Write the next part of the guide for British pilgrims whose Hajj packages are cancelled, starting after its final line.

** Extract **
• • •

What to do if your Hajj Package is cancelled

First Published 17th June 2020

The following advice is for British pilgrims booked for Hajj 2020

As the Hajj days near, and the uncertainty of Hajj looms due to the global prevalence of the Coronavirus pandemic, we have seen a number of countries starting to cancel their Hajj plans for their citizens. Here in the UK, the All-Party Parliamentary Group on Hajj & Umrah met key industry stakeholders last Thursday to discuss Hajj for British pilgrims, and possible scenarios from Hajj with full quota, reduced quota, or no Hajj and agreed to wait for instructions from the Saudi Authorities giving companies time to weigh up their options whilst ensuring consumers are protected.

Since then, a number of UK Hajj Tour Operators have made their own decisions to cancel their Hajj package citing concerns over the health and wellbeing of their pilgrims ahead of the official announcement from the Saudi Ministry of Hajj.

Whilst the measure taken by the Kingdom of Saudi Arabia has been forthcoming through a rigorous sensitization program of the Two Holy Mosques in Makkah and Madinah and health regulations in the Kingdom of Saudi Arabia to limit the spread of the virus. Despite their best efforts the virus continues to spread.

Naturally, we have received many enquiries from the public on whether or not they should cancel. In this article, we try to answer the common questions being posed.

What has the Foreign and Commonwealth Office (FCO) advised and why the FCO warnings are essential, your rights if packages are cancelled or disrupted, and what situations travel insurance will and won’t cover.

Important. The guide below is based on the best information we have and the common questions being sent in to us, but the situation is fast-changing. We’ll be constantly be updating this guide over the coming days. If you have a question on something we’ve not covered, or would like to offer feedback, then please email

What is Coronavirus?

Coronavirus is a new respiratory disease illness that can affect your lungs and airways and is also known as COVID-19.

COVID-19 has flu-like symptoms – including a fever, cough and shortness of breath. Because it’s a new virus, there is currently no vaccine and little is known about how it spreads from person to person.

However, similar viruses spread in cough droplets.

Anyone who has recently travelled to an infected country and is worried they may have contracted the disease, should call NHS 111 immediately.

What is the UK Government’s response to Coronavirus?

The UK went into lockdown on 23rd March 2020 over the Coronavirus Pandemic.

Read the latest information about the situation in the UK, along with guidance for what to do if you think you’re at risk.

Go to NHSUK/coronavirus for information about the virus and how to protect yourself. Use the 111 online coronavirus service to check if you need medical help.

The government has published its coronavirus action plan and expanded its public information campaign.

Number of UK cases and latest test figures.

• • •

** Information provided **
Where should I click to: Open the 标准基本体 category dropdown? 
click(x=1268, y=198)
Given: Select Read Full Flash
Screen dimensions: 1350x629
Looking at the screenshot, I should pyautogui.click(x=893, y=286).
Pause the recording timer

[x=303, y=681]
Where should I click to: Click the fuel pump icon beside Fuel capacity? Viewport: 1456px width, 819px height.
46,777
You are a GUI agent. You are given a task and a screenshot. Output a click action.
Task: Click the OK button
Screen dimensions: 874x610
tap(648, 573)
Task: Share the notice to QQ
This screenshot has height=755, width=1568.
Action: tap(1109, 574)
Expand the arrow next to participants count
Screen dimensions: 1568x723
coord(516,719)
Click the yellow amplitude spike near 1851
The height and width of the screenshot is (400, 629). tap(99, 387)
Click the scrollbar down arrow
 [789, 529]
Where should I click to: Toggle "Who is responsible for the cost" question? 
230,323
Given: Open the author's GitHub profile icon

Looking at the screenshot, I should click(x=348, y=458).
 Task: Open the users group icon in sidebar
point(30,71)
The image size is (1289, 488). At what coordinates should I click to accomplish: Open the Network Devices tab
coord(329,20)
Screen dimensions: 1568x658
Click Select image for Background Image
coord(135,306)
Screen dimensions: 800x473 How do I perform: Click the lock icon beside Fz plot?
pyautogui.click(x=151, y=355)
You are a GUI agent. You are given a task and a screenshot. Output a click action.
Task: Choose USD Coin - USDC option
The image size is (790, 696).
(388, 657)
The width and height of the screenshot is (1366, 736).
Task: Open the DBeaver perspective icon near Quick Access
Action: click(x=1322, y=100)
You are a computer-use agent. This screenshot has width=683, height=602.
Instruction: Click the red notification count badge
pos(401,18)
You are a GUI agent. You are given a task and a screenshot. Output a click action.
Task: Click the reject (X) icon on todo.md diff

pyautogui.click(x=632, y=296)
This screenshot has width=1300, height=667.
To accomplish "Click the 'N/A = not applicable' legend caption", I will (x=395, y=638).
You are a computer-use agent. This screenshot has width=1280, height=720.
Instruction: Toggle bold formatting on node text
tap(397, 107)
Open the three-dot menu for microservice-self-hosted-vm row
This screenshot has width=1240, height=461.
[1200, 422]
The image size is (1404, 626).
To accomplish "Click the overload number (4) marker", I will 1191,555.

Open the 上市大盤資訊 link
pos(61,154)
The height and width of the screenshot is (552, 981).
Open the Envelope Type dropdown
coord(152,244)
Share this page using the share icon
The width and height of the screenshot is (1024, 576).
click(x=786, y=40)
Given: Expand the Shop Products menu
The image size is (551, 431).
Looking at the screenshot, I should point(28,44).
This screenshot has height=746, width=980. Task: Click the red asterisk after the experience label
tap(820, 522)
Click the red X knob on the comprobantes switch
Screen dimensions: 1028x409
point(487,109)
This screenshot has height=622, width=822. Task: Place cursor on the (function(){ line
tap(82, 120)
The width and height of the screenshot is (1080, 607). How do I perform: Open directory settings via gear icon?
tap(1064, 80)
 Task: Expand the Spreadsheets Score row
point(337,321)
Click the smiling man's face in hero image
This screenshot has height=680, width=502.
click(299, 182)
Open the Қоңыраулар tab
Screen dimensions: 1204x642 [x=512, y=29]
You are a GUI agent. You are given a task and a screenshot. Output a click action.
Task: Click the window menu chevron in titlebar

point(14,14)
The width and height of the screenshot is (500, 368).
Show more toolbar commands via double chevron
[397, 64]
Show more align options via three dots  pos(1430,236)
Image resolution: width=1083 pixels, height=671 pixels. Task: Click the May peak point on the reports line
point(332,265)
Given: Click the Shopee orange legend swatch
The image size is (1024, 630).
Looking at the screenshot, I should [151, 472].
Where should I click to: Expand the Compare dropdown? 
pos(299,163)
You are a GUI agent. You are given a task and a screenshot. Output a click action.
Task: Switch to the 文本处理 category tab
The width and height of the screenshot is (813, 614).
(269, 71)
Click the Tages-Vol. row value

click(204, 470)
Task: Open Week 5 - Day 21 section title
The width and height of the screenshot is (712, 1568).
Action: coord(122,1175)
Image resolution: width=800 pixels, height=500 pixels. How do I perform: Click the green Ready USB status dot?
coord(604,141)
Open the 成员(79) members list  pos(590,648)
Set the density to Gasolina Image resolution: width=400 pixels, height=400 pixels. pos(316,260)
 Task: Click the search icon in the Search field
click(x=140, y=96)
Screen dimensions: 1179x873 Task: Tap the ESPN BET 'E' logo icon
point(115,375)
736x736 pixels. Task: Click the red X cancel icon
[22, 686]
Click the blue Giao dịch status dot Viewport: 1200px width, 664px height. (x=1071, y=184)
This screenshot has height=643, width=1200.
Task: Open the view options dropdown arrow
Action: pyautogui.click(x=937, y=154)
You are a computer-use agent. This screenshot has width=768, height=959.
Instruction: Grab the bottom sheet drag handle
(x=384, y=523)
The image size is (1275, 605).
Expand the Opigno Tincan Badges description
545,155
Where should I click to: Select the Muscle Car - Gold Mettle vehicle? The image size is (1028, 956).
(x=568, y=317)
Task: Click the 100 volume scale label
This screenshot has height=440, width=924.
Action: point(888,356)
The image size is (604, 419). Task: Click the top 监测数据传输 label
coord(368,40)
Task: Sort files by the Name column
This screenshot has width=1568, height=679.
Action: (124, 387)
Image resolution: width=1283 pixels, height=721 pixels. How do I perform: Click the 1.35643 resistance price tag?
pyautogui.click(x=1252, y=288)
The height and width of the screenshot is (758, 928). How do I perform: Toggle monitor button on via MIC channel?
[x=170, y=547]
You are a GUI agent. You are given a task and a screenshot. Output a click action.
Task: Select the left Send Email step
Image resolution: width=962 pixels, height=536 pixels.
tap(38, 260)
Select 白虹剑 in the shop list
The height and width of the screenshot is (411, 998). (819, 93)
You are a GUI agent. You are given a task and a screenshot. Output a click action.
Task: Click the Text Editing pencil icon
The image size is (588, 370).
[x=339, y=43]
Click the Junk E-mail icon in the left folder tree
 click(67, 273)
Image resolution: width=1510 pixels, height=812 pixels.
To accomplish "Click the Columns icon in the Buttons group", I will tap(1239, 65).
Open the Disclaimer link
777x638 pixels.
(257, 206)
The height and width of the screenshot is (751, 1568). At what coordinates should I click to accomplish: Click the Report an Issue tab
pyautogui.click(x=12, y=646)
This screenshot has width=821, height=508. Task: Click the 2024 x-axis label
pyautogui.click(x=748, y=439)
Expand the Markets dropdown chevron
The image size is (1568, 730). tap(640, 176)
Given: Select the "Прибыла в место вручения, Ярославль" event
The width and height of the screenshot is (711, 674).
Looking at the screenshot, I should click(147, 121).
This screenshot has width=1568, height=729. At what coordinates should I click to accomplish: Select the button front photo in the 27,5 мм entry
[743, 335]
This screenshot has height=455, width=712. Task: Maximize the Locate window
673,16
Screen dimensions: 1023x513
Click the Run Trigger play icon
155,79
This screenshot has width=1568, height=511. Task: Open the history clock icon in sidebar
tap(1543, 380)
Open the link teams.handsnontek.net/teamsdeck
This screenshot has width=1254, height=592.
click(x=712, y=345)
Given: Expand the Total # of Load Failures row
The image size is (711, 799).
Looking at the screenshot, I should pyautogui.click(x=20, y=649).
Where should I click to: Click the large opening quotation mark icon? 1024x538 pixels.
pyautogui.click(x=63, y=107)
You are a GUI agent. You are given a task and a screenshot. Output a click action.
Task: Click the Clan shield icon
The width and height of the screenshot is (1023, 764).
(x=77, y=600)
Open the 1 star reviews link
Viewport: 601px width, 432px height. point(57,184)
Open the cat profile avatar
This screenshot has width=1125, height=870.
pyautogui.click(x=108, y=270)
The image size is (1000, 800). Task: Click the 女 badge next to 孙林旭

• • •

** Response to the exercise **
Read Public Health England’s blog posts about its response to coronavirus and how it uses contact tracing to prevent the spread of infection. Public Health England is working to contact anyone who has been in close contact with people who have coronavirus through the “track and trace” programme.

What about social distancing?

Guidance on Social Distancing in the UK was introduced by the government on the 16th of March: (

This was then withdrawn and updated on the 1st of May: (

It was updated again on the 11th of May: (

We will continue to monitor further updates and follow the guidelines outlined to ensure we have the required safety measures in place during various aspects of the services provided.

How does the UK COVID rates compare to KSA?

The Saudi Centre for Disease Prevention and Infection Control documents daily COVID cases via an Interactive Map and allows you to compare this with other country’s including the United Kingdom (see link below).

My Hajj Tour Operator has cancelled my Hajj Booking, what should I do?

If your tour operator cancels your bookings then you are entitled to a full refund (without any deductions) within 14 days of your cancellation. Your tour operator should be proactive and keep you updated (Read More) . If they are not, please contact them in the first instance to find out more about your Hajj booking and options available to you.

You should also check that you have been issued with an ATOL Certificate (see ATOL section below) which offers you financial protection in the event the company goes bust and is underwritten by the Civil Aviation Authority. You should also check that you have all the necessary paperwork and receipts of payments made.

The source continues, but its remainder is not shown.